▶ Given data:
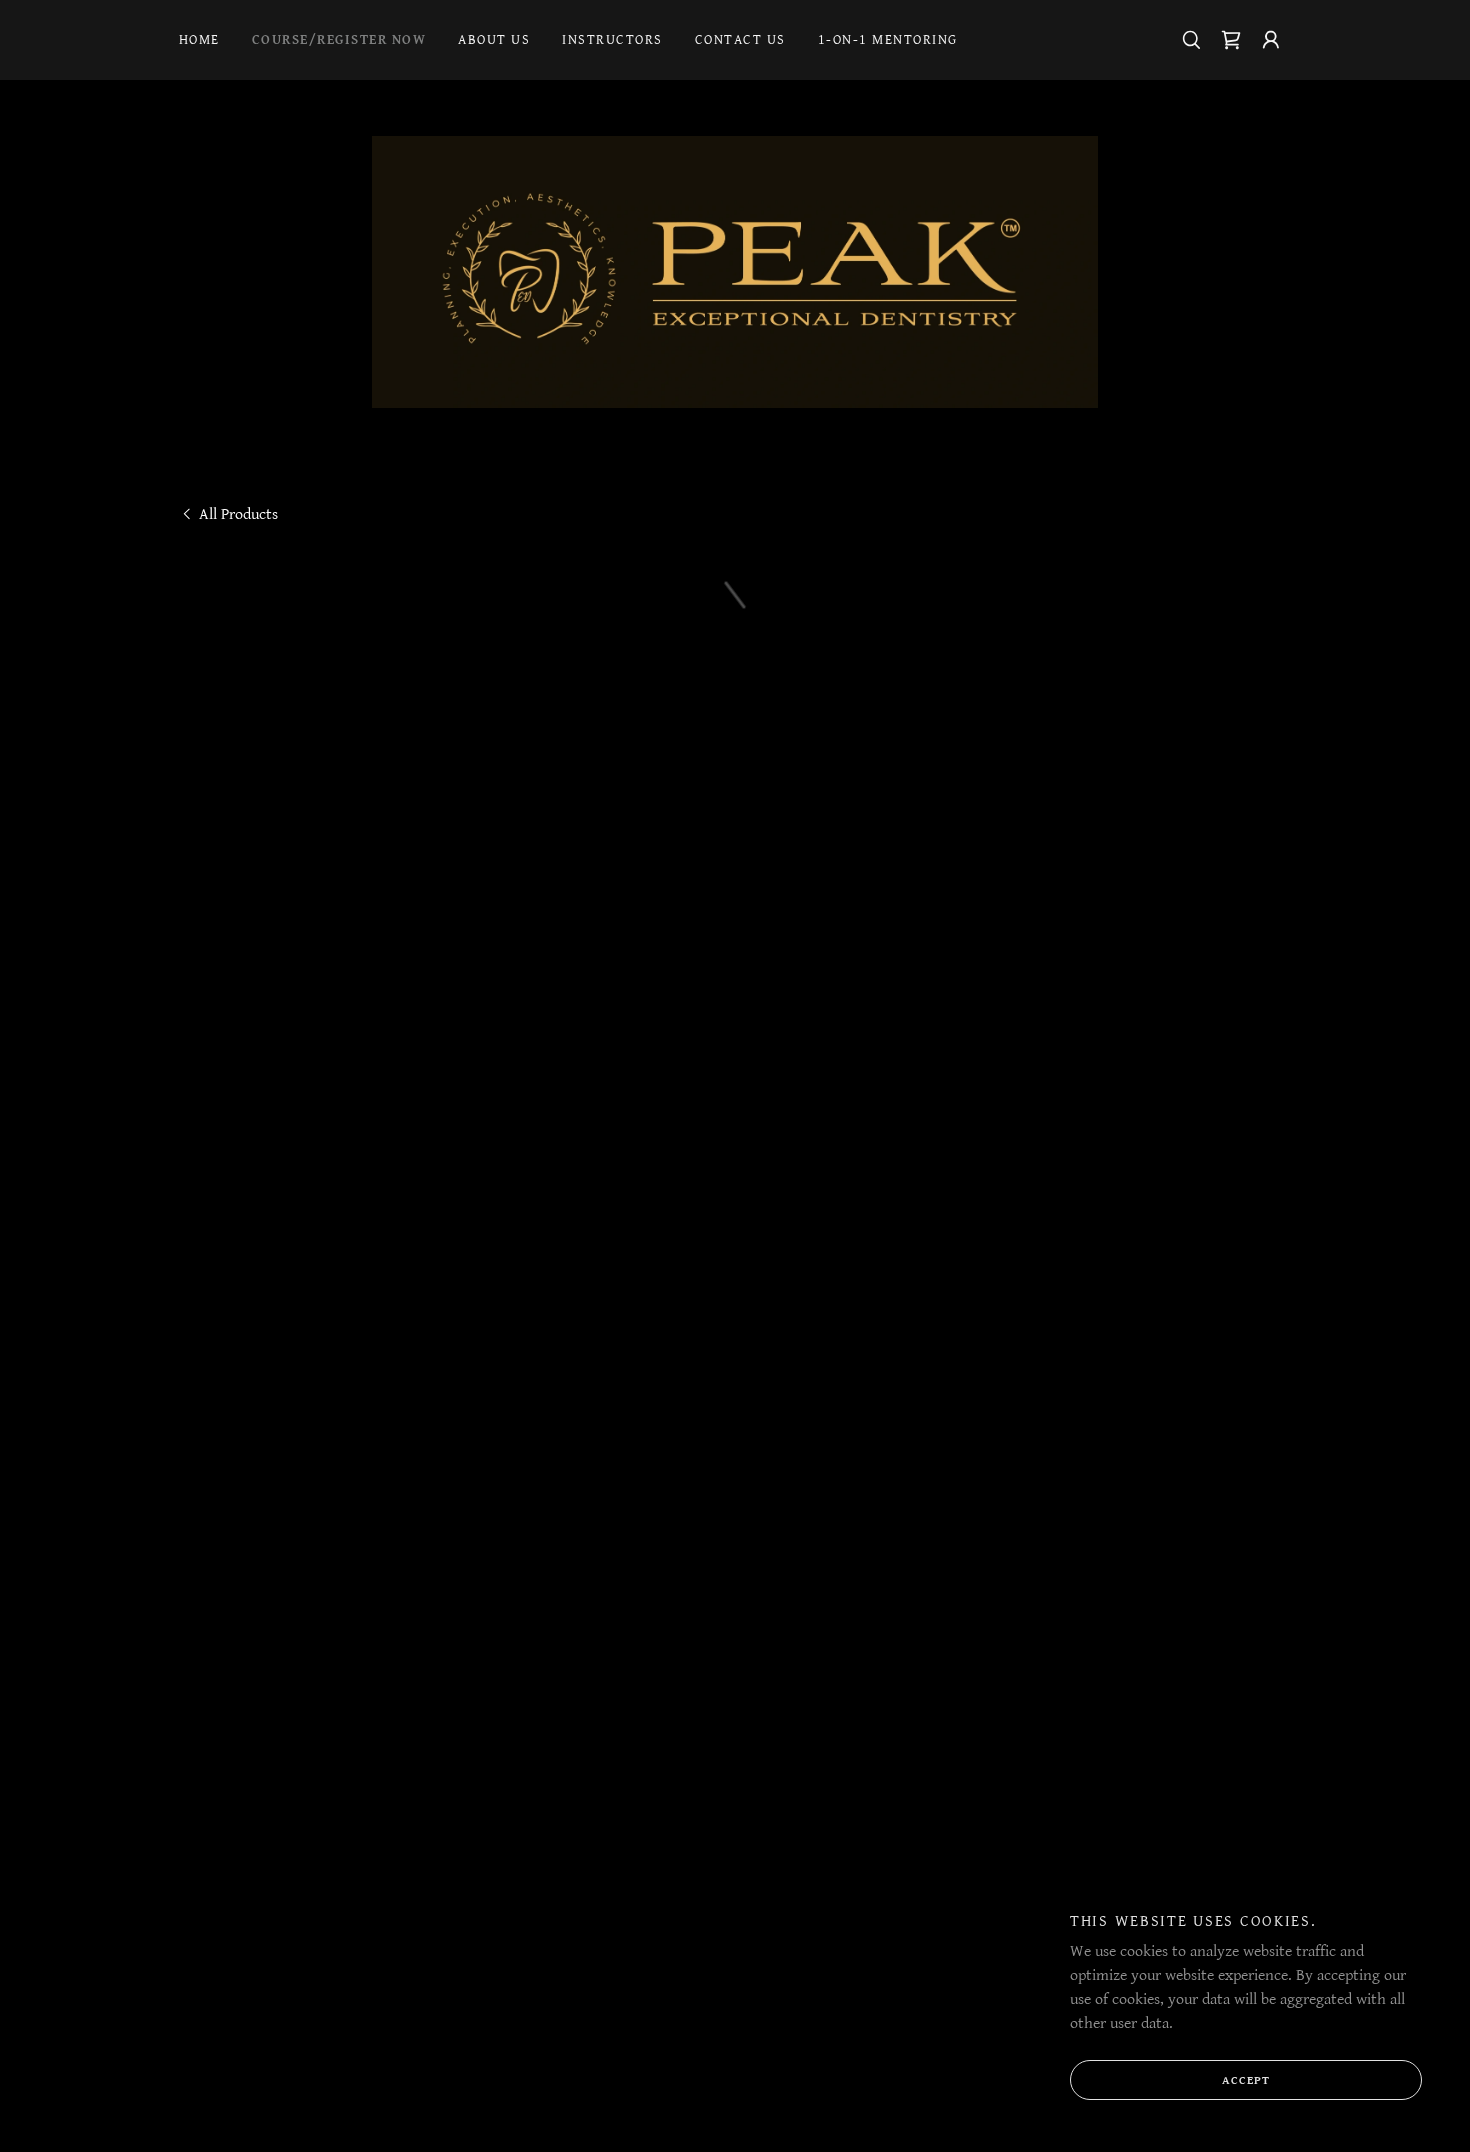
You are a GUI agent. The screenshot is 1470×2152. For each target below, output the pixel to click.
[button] (1231, 40)
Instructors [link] (612, 40)
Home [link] (199, 40)
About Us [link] (494, 40)
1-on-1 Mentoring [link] (888, 40)
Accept (1246, 2080)
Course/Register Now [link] (339, 40)
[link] (734, 271)
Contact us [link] (740, 40)
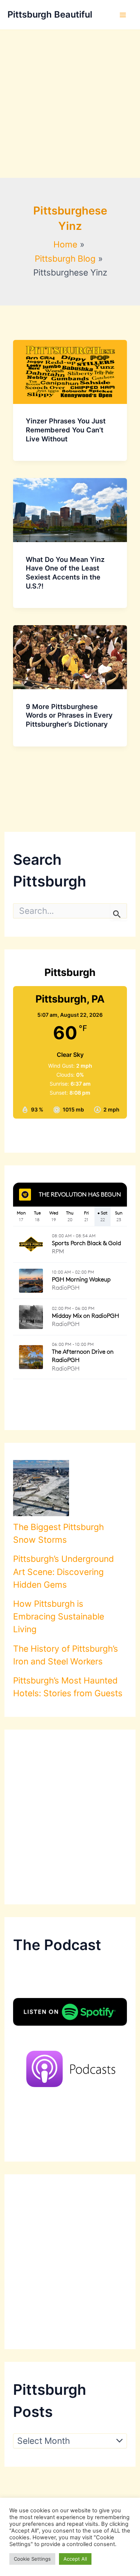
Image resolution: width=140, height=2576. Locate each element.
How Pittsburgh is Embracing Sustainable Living (58, 1616)
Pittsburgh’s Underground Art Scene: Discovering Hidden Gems (63, 1572)
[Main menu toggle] (123, 15)
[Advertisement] (70, 104)
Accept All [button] (75, 2559)
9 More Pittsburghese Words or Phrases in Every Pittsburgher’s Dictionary (69, 715)
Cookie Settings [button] (32, 2559)
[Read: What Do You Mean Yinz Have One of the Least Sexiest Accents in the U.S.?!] (70, 509)
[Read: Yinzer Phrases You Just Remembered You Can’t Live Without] (70, 371)
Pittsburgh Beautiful (49, 14)
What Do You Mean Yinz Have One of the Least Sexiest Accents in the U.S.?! (65, 572)
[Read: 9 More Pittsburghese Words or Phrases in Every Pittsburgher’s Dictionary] (70, 656)
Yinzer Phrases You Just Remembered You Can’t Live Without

▶ Brief: Transcribe all of the data above exactly; no picture belongs in the copy.

▶ Solved exercise:
You are a GUI agent. The screenshot is 1470×2152. For each target below, output the pixel to click.
[button] (1231, 40)
Instructors [link] (612, 40)
Home [link] (199, 40)
About Us [link] (494, 40)
1-on-1 Mentoring [link] (888, 40)
Accept (1246, 2080)
Course/Register Now [link] (339, 40)
[link] (734, 271)
Contact us [link] (740, 40)
Image resolution: width=140, height=2576. Locate each element.
How Pittsburgh is Embracing Sustainable Living (58, 1616)
Pittsburgh’s Underground Art Scene: Discovering Hidden Gems (63, 1572)
[Main menu toggle] (123, 15)
[Advertisement] (70, 104)
Accept All [button] (75, 2559)
9 More Pittsburghese Words or Phrases in Every Pittsburgher’s Dictionary (69, 715)
Cookie Settings [button] (32, 2559)
[Read: What Do You Mean Yinz Have One of the Least Sexiest Accents in the U.S.?!] (70, 509)
[Read: Yinzer Phrases You Just Remembered You Can’t Live Without] (70, 371)
Pittsburgh Beautiful (49, 14)
What Do You Mean Yinz Have One of the Least Sexiest Accents in the U.S.?! (65, 572)
[Read: 9 More Pittsburghese Words or Phrases in Every Pittsburgher’s Dictionary] (70, 656)
Yinzer Phrases You Just Remembered You Can’t Live Without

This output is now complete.